При слове «грудничок» Ярослав покраснел и покосился на девчонок: засмеют ведь! Но те ничего, никак не отреагировали, ф-ф-у-у…
Тётя Марина осторожно приобняла его за плечи, отобрала рюкзак. Обернулась в сторону белоголовой команды:
– Девочки, ну что это, в самом деле, такое? Идите знакомьтесь с братом!
С мест поднялись три девчонки – всего три, слава богу! – но самая старшая – вот ужас-то! – была выше Ярослава чуть не на полголовы. А ведь она была младше на целый год с хвостиком, Ярославу мама говорила… Несправедливо!

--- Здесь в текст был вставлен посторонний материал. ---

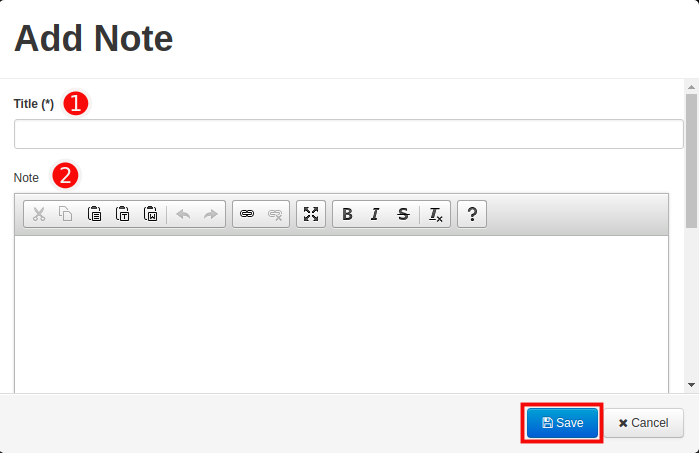
Task: Select Paste from Word icon
Action: click(x=150, y=214)
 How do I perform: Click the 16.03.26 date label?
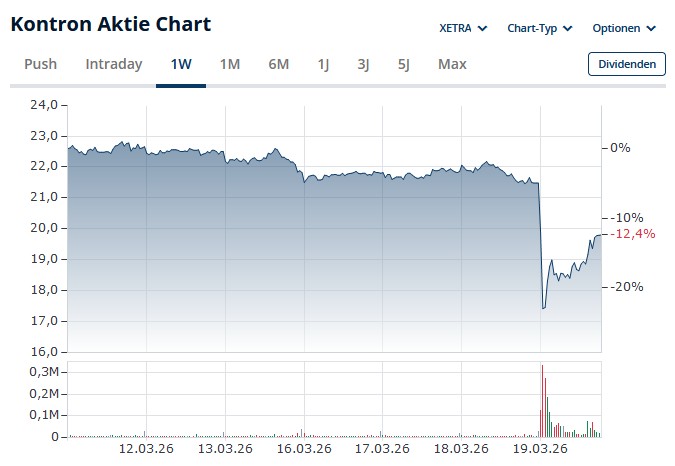click(304, 449)
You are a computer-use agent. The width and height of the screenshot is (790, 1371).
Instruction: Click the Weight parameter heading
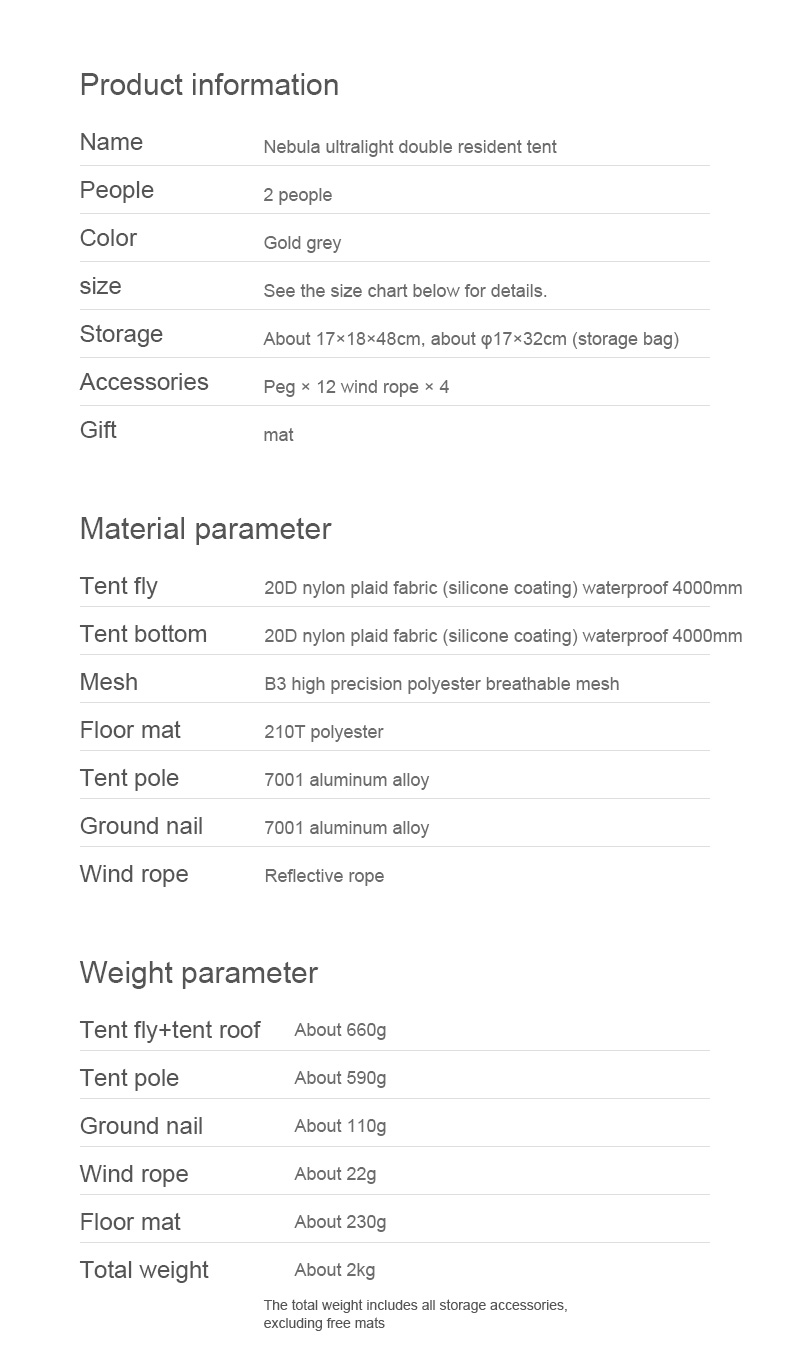(x=199, y=973)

Девчонки подошли, встали перед Ярославом в шеренгу и опять давай глазеть – да что они, нормального человека не видели?! Платья, выцветшие, великоватые, из тонкой пёстрой материи, у всех одинаковой, делали их похожими на юных цыганок, которые часто топтались у метро. Мама строго-настрого запрещала Ярославу к ним даже приближаться, не то что разговаривать.

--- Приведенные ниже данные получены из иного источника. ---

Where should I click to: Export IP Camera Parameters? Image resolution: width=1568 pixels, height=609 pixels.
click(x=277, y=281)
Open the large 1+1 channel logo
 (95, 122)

– Я Олька… – наконец выдала самая мелкая. – У меня есть заяц!
Зайца она, впрочем, не предъявила.
– Тётя Марина, а можно я тоже познакомлюсь?
Из-за общего стола поднялась и подошла ещё девчонка – и Ярослав застыл, как полный идиот.

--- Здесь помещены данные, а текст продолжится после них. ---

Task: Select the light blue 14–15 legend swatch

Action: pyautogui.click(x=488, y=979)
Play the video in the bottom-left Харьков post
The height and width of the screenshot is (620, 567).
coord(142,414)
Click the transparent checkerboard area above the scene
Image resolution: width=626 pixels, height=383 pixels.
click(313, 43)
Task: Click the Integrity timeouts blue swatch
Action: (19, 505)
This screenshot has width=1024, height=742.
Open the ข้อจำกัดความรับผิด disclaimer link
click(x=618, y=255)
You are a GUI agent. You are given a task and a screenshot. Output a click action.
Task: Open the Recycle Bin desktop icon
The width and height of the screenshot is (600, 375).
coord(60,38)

Он не обратил на неё внимания, когда вошёл, она сидела спиной к дверям. Но сейчас, когда приблизилась, он уставился на неё, точно загипнотизированный, – ничего не мог с собой поделать. Девчонка улыбалась. Она была красивая, как в рекламе: глаза огромные, ясные, тёмные; кудри по плечам и всё такое, чему положено быть у идеальной рекламной девочки. И голос красивый тоже, не писклявый и не резкий. Ярослав с облегчением отметил, что они примерно одного роста.
– Яна, – представилась девчонка. – А ты что же, натурально с Москвы?
– Яночка, не «с Москвы», а «из Москвы», я тебе уже говорила, – мягко поправила тётя Марина.
– А, какая разница! – беспечно отмахнулась та. – Так чего, правда?
Она подошла почти вплотную, так что Ярославу пришлось сделать шаг назад.
– Так, дети! Урок окончен, по домам! – громко сказал дядя Миша, который до этого потрошил свой рюкзак, поместив его на диван. – Надо же отдохнуть человеку с дороги, как считаете?.. И да, Яна, правда. Но это мы обсудим завтра. А с дороги человека нужно что?..
– Напоить, накормить и спать уложить! – сказали дети за столом недружным хором и засобирались.
Ярослав, опять к своему облегчению, разглядел, что это не одни девчонки. Тут есть и мальчики, пусть и совсем малышня.
Все убежали в коридор, лишь Яна не уходила, а топталась около Ярослава. Ему было ужасно приятно, хоть он бы фиг кому в этом признался.
– Яночка, – опять мягко обратилась к ней тётя Марина, – приходи завтра, хорошо? Ярослав всю ночь летел, ему отдохнуть надо, акклиматизироваться. Это у нас тут белый день, а у него дома сейчас ещё утро.
И волшебная девочка нехотя вышла. На ней тоже было платье в цветочек, примерно как у двоюродных сестёр, но выглядела она почему-то не как цыганка у метро, а как дорогая старинная кукла – и Ярослав едва не свернул шею, провожая её взглядом.
В комнате что-то загремело, и ещё, и ещё. Он обернулся. Крошечный ребёнок в съехавших колготках стоял у стола, который доходил ему аж до самого носа, и сбрасывал оттуда всё, до чего удавалось дотянуться. Определённо, этот человек был счастлив.
– Олежка, нельзя! – Тётя Марина в один шаг подскочила к пацану и подхватила его под пузико, как котёнка.